Application of stable-isotope labelling techniques for the detection of active diazotrophs

Investigating active participants in the fixation of dinitrogen gas is vital as N is often a limiting factor for primary production. Biological nitrogen fixation is performed by a diverse guild of bacteria and archaea (diazotrophs), which can be free-living or symbionts. Free-living diazotrophs are widely distributed in the environment, yet our knowledge about their identity and ecophysiology is still limited. A major challenge in investigating this guild is inferring activity from genetic data as this process is highly regulated.
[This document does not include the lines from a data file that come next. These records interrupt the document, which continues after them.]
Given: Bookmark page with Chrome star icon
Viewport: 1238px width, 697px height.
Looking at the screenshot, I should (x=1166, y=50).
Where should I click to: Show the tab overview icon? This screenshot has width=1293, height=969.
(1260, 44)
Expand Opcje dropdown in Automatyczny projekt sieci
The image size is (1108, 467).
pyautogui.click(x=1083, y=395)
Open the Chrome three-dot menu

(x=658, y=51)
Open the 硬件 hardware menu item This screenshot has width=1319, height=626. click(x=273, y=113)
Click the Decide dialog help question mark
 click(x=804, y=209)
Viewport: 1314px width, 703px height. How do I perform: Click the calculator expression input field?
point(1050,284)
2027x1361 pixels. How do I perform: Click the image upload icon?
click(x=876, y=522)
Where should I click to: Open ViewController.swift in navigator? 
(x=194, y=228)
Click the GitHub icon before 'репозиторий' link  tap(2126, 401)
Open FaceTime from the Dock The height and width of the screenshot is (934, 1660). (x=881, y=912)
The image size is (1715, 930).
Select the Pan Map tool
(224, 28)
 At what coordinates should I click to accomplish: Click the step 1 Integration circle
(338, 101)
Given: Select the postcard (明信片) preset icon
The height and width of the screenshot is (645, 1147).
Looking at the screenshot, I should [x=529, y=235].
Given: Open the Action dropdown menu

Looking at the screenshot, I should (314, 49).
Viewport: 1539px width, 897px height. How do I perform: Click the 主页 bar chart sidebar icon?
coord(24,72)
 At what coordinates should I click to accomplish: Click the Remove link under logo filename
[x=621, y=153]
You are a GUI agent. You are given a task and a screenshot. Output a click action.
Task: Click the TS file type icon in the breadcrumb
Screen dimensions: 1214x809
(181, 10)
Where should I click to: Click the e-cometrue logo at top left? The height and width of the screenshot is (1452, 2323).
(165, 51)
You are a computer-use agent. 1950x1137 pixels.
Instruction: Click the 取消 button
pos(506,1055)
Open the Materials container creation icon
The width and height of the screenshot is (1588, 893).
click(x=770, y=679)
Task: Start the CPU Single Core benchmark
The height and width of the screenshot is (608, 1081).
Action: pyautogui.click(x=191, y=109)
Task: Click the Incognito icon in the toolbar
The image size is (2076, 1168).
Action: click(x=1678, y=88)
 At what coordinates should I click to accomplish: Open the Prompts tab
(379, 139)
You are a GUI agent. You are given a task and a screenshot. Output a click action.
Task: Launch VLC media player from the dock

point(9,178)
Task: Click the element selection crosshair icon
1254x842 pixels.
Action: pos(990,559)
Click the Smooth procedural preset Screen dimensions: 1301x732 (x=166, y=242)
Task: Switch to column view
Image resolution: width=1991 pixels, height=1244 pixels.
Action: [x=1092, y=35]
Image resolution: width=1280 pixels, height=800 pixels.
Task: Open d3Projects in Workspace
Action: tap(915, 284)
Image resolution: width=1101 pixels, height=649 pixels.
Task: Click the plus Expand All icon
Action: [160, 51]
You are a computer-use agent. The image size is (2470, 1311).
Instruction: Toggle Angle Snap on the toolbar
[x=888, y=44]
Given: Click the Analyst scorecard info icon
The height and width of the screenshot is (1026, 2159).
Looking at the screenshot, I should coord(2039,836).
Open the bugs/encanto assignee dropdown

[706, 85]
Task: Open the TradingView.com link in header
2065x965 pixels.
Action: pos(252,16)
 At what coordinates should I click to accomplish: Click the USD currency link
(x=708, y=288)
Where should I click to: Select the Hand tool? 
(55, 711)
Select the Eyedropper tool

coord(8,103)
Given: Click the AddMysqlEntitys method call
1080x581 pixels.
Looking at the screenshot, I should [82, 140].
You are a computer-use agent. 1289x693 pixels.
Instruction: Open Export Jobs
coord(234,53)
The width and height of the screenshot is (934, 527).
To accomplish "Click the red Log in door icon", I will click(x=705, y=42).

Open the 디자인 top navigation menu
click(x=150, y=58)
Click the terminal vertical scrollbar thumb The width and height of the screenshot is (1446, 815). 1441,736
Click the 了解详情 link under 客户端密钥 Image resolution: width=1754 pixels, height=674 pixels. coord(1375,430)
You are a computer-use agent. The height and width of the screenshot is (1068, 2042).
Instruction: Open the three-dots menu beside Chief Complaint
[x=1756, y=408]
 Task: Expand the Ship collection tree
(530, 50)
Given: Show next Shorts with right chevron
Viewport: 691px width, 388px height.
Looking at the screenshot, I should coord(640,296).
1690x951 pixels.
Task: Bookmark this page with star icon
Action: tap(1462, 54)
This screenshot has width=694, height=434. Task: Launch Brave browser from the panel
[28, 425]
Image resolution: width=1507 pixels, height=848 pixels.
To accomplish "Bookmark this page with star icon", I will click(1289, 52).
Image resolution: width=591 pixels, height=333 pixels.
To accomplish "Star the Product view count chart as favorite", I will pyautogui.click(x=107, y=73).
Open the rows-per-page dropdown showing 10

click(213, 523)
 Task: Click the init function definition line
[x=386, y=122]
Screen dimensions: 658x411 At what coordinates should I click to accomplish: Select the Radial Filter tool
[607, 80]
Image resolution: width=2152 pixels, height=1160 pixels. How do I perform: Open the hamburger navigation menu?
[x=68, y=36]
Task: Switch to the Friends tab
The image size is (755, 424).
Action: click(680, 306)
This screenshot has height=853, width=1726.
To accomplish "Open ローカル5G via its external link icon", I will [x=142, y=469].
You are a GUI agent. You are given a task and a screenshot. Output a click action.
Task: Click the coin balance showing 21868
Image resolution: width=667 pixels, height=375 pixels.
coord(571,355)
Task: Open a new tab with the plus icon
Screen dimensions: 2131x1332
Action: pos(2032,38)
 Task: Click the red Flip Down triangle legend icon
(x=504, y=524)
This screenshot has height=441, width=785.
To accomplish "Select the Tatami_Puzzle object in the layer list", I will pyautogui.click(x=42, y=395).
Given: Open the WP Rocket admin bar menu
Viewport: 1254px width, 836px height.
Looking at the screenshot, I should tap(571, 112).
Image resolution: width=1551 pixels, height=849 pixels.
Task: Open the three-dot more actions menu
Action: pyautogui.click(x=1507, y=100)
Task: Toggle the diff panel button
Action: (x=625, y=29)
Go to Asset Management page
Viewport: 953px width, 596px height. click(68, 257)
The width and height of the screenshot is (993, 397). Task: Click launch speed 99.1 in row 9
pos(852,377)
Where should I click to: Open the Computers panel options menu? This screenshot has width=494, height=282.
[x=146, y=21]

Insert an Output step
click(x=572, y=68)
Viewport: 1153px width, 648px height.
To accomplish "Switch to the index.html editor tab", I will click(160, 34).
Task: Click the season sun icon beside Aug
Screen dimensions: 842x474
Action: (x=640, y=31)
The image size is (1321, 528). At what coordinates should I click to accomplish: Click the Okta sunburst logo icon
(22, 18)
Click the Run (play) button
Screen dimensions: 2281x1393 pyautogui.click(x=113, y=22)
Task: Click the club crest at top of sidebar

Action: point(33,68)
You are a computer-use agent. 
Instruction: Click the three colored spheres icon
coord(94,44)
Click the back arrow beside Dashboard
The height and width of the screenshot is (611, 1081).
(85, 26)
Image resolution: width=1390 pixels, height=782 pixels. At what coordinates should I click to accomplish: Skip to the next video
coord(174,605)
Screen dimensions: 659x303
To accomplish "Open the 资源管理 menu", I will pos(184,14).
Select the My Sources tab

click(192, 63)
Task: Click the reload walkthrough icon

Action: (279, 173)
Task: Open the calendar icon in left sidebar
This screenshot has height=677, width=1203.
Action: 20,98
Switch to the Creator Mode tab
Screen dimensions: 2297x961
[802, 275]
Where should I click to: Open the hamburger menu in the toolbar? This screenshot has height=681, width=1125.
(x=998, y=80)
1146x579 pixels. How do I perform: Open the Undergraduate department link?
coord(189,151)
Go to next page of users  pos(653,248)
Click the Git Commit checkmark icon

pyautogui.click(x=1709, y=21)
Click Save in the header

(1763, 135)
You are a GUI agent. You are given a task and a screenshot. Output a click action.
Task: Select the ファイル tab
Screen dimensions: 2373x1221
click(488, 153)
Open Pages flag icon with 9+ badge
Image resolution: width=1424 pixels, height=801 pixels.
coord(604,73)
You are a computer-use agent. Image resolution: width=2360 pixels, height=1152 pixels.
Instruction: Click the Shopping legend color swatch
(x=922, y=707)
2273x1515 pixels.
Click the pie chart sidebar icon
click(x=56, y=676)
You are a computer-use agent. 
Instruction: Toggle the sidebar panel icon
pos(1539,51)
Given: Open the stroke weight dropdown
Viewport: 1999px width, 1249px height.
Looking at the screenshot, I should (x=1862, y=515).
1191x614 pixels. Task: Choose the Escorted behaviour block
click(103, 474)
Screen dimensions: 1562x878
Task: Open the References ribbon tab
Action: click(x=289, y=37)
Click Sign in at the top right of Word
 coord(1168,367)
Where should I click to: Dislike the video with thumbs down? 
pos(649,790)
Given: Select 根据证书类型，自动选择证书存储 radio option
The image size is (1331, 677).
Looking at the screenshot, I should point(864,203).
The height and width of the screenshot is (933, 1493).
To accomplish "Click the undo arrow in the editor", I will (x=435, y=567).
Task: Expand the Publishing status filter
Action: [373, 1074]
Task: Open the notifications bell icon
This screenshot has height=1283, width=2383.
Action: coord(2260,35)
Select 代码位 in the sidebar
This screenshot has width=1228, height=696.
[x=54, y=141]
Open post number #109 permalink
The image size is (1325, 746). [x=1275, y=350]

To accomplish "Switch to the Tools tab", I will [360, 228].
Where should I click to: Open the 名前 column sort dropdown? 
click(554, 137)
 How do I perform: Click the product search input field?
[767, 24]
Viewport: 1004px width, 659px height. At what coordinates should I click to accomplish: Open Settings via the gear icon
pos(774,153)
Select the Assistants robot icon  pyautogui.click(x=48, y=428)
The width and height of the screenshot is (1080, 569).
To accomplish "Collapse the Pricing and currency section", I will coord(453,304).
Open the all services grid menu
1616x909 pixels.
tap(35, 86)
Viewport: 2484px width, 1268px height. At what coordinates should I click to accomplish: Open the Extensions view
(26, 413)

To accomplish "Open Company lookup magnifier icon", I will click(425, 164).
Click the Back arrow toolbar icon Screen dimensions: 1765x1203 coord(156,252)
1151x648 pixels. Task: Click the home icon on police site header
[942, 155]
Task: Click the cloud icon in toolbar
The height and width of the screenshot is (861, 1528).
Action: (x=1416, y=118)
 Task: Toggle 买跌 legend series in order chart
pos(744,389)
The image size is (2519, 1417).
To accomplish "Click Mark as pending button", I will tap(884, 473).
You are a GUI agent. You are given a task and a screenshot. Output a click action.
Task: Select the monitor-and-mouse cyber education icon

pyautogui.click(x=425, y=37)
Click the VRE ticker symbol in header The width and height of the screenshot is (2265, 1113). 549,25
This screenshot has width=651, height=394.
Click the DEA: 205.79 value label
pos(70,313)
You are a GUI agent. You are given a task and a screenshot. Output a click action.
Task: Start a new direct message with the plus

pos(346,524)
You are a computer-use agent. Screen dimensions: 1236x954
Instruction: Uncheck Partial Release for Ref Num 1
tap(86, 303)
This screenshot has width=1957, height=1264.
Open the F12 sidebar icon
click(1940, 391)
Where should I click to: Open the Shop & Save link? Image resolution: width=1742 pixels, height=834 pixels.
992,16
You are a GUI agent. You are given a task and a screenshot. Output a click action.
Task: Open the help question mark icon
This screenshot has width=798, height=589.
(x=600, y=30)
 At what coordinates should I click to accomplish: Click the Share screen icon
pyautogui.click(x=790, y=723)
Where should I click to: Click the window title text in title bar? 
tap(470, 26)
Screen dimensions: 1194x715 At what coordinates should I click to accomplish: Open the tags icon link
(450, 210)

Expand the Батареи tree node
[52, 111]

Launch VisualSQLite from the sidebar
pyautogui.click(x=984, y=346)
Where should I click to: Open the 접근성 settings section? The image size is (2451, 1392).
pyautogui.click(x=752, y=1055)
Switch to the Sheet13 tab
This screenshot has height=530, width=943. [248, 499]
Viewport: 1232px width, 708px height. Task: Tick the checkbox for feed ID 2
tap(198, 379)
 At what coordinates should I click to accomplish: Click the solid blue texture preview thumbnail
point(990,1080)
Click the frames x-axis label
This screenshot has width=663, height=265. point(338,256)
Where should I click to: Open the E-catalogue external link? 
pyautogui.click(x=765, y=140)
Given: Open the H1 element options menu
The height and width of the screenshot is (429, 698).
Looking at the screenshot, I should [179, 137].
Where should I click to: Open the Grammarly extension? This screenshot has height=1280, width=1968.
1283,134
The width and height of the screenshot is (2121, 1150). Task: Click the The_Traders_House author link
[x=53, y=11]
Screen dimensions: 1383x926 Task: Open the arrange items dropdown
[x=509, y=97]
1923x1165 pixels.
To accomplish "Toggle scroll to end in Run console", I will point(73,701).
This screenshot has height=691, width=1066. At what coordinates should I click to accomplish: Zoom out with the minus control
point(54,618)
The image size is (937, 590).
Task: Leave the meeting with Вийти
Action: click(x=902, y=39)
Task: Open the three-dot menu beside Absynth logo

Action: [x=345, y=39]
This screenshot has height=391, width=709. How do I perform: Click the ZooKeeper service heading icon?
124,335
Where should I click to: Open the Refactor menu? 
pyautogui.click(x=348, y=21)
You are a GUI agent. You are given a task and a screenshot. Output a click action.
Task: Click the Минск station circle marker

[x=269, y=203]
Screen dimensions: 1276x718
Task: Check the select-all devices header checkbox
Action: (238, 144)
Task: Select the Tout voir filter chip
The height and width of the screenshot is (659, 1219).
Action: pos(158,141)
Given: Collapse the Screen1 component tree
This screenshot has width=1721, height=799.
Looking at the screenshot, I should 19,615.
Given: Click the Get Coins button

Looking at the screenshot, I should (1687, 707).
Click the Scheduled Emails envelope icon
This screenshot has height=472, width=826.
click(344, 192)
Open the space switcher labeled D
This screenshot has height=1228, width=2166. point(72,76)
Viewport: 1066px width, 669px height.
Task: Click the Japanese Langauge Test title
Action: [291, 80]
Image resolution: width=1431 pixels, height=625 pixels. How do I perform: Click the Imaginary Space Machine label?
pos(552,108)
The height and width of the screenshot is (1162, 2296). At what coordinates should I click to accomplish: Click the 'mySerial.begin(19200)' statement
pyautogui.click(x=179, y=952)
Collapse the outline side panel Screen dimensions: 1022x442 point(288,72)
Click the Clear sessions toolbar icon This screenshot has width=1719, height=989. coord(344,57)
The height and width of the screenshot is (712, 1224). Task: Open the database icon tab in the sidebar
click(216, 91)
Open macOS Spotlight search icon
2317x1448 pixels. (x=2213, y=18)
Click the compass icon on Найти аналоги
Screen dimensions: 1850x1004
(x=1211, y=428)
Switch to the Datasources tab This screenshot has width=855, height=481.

To address this challenge, we evaluated and improved several N-15-based methods for detecting N-2 fixation activity (with a focus on soil samples) and studying active diazotrophs. We compared the acetylene reduction assay and the N-15(2) tracer method and demonstrated that the latter is more sensitive in samples with low activity. Additionally, tracing N-15 into microbial RNA provides much higher sensitivity compared to bulk soil analysis. Active soil diazotrophs were identified with a N-15-RNA-SIP approach optimized for environmental samples and benchmarked to N-15-DNA-SIP. Lastly, we investigated the feasibility of using SIP-Raman microspectroscopy for detecting N-15-labelled cells. Taken together, these tools allow identifying and investigating active free-living diazotrophs in a highly sensitive manner in diverse environments, from bulk to the single-cell level.